Primer portazo de Vox al PP después de que ambas formaciones pactaran empezar desde cero las negociaciones para alcanzar un pacto de gobierno en Extremadura y Aragón. El líder del partido de extrema derecha, Santiago Abascal, ha rechazado el decálogo de líneas básicas que han establecido los populares para conversar sobre el futuro de estas dos autonomías, las primeras que han celebrado elecciones en el nuevo ciclo electoral. Para el líder ultra, las exigencias del partido de Alberto Núñez Feijóo son “incorrectas” porque hace calar la idea de que negocian con “salvajes” a quienes hay que “domesticar”. “La música me suena mal, es empezar con mal pie”, ha señalado en una entrevista en Antena 3 en la que se ha mostrado irritado por los puntos del documento en el que se exige respetar la unidad territorial, la Constitución, la legalidad vigente, la separación de poderes, la jefatura del Estado y el acatamiento del reparto competencial autonómico.

Abascal considera que estos postulados son “obvios”, y ha afirmado que entendería que el PP los remarcara si tuviera que alcanzar acuerdos con el PSOE o con formaciones independentistas como Junts per Catalunya. “Pero para pactar con Vox, no lo entiendo”, ha remarcado. En esta línea, ha insinuado que el documento está más orientado a fijar unas líneas de negociación dentro de las mismas filas populares. “Es para entenderse entre ellos”, ha indicado. El portazo de Abascal a Feijóo llega después de que el líder del PP explicara que el domingo por la noche mantuvieron una conversación telefónica de una hora “fructífera” en la que ambas partes acordaron cambiar de estrategia negociadora. Ahora Génova 13 se implicará de forma directa en las conversaciones y Vox no exigirá cargos hasta en una segunda fase de la negociación, una vez ya se haya pactado el programa de gobierno.

El PP estableció este lunes un decálogo de líneas básicas para negociar con Vox los gobiernos de Extremadura y de Aragón. Los populares reclaman a los ultraderechistas el compromiso de aprobar los cuatro presupuestos de la legislatura. También que el “reparto de poder” con el partido de extrema derecha respete la “proporcionalidad” que han establecido las urnas. Es decir, ser coherente con la correlación de fuerzas de ambas formaciones.

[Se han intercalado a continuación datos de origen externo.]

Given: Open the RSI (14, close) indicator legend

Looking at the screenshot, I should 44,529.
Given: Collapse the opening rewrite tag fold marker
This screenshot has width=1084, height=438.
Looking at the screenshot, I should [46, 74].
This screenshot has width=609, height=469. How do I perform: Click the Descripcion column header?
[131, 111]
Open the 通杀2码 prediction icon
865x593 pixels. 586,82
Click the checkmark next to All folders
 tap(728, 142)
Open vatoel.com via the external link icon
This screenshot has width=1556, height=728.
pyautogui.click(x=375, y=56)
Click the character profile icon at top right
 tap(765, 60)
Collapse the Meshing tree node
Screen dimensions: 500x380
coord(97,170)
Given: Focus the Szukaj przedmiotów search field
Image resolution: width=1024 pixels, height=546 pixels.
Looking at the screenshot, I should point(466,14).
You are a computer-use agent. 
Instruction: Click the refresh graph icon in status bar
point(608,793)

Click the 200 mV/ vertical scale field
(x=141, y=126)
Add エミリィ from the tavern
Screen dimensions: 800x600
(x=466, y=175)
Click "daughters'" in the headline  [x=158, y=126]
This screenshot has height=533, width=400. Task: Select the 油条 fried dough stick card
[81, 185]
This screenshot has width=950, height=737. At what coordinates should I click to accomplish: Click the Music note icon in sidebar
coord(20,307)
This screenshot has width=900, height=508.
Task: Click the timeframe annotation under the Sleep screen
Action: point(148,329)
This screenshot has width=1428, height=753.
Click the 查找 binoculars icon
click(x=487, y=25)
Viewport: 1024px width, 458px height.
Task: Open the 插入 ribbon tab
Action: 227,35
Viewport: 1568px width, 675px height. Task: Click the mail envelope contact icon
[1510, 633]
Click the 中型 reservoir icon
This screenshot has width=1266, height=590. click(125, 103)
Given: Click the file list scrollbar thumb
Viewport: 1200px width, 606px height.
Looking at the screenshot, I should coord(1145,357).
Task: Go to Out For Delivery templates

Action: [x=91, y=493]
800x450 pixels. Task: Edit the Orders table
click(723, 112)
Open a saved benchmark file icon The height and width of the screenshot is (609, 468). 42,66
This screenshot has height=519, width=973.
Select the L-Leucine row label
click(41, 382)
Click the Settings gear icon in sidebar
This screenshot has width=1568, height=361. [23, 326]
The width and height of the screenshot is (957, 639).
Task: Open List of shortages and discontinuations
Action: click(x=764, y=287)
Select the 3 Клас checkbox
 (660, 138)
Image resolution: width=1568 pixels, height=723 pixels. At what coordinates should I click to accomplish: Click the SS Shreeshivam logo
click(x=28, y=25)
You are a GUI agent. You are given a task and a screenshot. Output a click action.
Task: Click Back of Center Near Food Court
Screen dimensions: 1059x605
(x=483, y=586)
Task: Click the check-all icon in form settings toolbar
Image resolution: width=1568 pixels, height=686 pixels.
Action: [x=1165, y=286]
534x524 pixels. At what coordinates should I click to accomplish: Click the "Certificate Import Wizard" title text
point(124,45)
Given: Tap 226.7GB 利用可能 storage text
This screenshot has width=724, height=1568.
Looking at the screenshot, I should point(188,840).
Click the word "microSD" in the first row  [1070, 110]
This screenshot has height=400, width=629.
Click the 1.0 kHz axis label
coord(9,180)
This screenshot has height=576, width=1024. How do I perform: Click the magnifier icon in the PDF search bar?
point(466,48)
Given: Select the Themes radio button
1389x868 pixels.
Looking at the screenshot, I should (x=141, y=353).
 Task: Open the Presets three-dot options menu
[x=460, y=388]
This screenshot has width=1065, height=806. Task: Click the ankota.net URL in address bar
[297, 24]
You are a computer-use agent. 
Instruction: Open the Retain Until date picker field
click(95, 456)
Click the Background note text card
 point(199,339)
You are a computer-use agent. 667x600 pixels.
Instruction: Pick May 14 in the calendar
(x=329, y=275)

El pasado diciembre, en Extremadura, los populares capitaneados por María Guardiola consiguieron 29 diputados, casi el triple que los 11 de los ultras. Pero en el caso de Aragón, el PP consiguió 26 escaños; menos del doble que Vox, que se disparó hasta los 14. Sea como fuere, a pesar de que la formación de Santiago Abascal esté en auge, los populares continúan muy por encima que los voxeros. Es por eso que piden que se respete esta “proporcionalidad” en el reparto de poder. Los ciudadanos de Castilla y León lo harán el próximo 15 de marzo, y los andaluces lo harán, a más tardar, este verano.